Requirement: Note how many lines in the entries below contain the string "will", and answer with that number and no other text.

*** Begin section ***

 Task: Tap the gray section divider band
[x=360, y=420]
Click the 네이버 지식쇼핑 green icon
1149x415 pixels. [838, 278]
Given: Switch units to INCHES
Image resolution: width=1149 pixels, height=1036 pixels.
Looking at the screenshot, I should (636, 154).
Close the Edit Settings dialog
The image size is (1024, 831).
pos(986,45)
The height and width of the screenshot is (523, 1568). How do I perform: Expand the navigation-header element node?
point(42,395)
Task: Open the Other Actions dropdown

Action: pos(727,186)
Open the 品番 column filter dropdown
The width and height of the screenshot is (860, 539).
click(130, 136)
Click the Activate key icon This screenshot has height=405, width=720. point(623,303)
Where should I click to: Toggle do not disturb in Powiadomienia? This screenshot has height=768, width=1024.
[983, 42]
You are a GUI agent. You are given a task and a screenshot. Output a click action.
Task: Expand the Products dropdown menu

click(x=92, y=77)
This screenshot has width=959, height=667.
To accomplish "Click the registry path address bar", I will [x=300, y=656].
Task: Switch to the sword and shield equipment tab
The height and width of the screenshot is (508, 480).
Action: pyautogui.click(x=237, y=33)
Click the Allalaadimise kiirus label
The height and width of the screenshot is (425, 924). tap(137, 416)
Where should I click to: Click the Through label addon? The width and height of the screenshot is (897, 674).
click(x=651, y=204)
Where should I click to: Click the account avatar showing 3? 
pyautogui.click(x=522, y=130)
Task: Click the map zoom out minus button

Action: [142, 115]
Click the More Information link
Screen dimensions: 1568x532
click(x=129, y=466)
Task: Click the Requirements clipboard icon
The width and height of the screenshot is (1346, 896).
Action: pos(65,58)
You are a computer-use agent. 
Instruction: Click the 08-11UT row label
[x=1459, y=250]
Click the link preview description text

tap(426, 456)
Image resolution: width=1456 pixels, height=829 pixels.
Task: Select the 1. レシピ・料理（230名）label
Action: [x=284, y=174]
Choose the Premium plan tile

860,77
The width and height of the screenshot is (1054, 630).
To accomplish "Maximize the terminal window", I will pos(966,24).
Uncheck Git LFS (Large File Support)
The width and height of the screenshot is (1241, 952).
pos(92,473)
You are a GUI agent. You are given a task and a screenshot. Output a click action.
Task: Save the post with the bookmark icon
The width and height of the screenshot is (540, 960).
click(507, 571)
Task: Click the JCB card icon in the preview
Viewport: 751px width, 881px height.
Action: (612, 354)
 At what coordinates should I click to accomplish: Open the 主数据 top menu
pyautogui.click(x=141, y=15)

*** End section ***

Exercise response: 2